I’ve been dating the most wonderful guy for EIGHT YEARS now!!! Mr. Wonderful and I met in college, we live together, our families LOVE each other and they love us together. All the planets seem to be aligned – they’ve been aligned for a few years now – but Mr. Wonderful hasn’t popped the question!

The thing is that it doesn’t seem like he will either. There was a time when I brought up marriage constantly but it only pushed him away. I’m still not quite sure why he won’t ask. He never gave me a straight answer. When I stopped pressuring him about it he went back to normal.

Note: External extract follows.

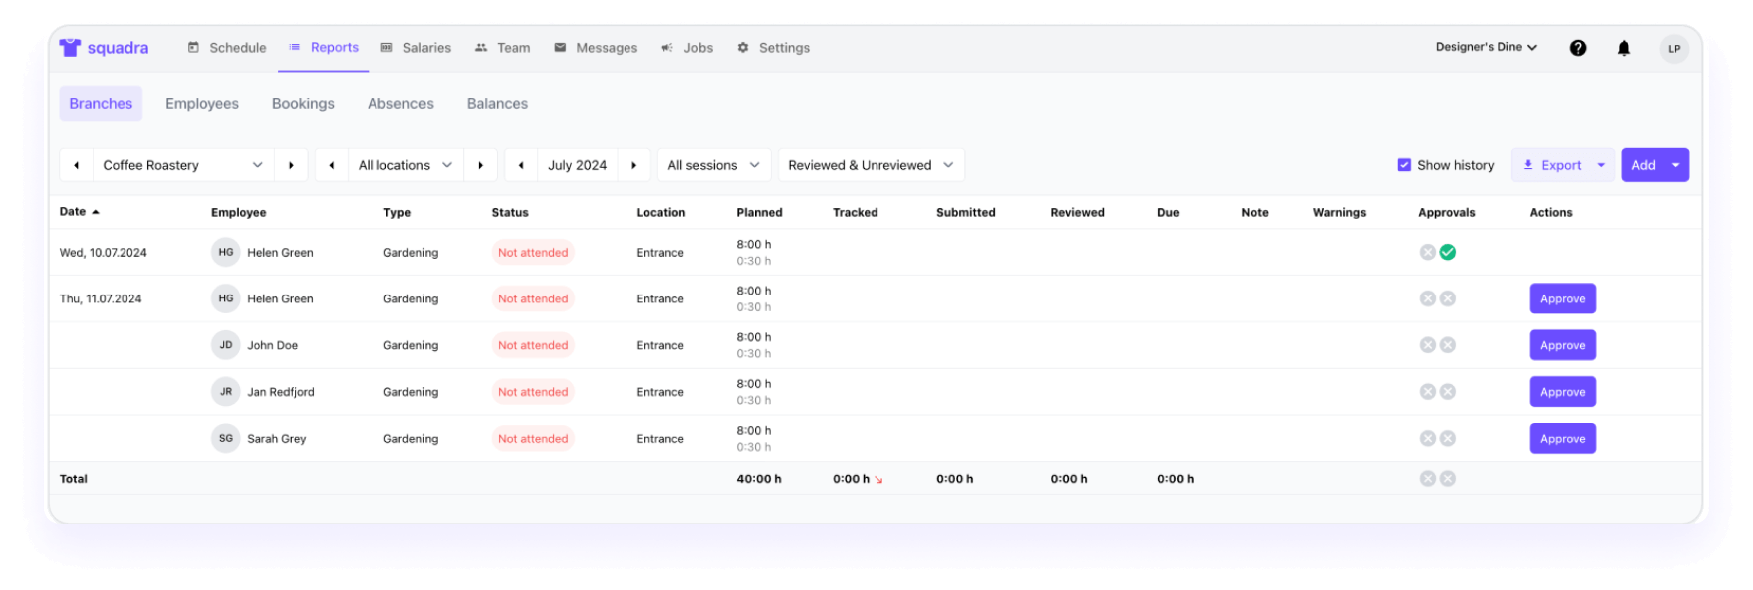Switch to next branch after Coffee Roastery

We both come from a traditional family and I don’t see any signs of childhood trauma. ANYWAY, I say all this to say that maybe I SHOULD ASK HIM TO MARRY ME! What do you think? Should I set up a romantic getaway and get down on one knee? I feel like maybe he just needs a push. But am I pushing him down a flight of stairs? No se que hacer. Ayudame Judy.

Love Pusher,
Wendy

 

Dear Wendy,

You have given this man not 1, not 2, not 3, not 5, but EIGHT years of your life. It is wonderful that you live together and I think it’s awesome that your families mutually love each other. Now, you say the planets are aligned, but I ask what planet is he really living on? Apparently he’s not living on yours.

I don’t know if you’ve heard of my “3 rule.” It takes 3 conversations to go out on a date; 3 dates to know if you’d like to begin a relationship; 3 months to decide if you’d like to keep this monogamous; and 3 years to know if you’d like to commit. After 8 years, there should be no confusion or doubt as to what kind of wife you would be, or what kind of life you would have together.

You have to ask yourself how important is marriage to you. If it is a NECESSITY – that you don’t want to just cohabitate with someone, that you need to hear him call you his wife, then you need to confront him again. Try approaching him differently than you did last time. Do NOT NOT NOT propose to him. It is only forcing your desire on him. It is an artificial way of getting what you want, which is for HIM to FREELY commit to you. If you ask him, one day you will look back and wonder if he would have ever asked at all. If you can live with him without being married forever, if you can drop the fantasy of that wedding day, then continue as things are – but something tells me you won’t be fulfilled.

Abrazos,
Judy

Love Advice: Should I Forgive My Husband’s Infidelities?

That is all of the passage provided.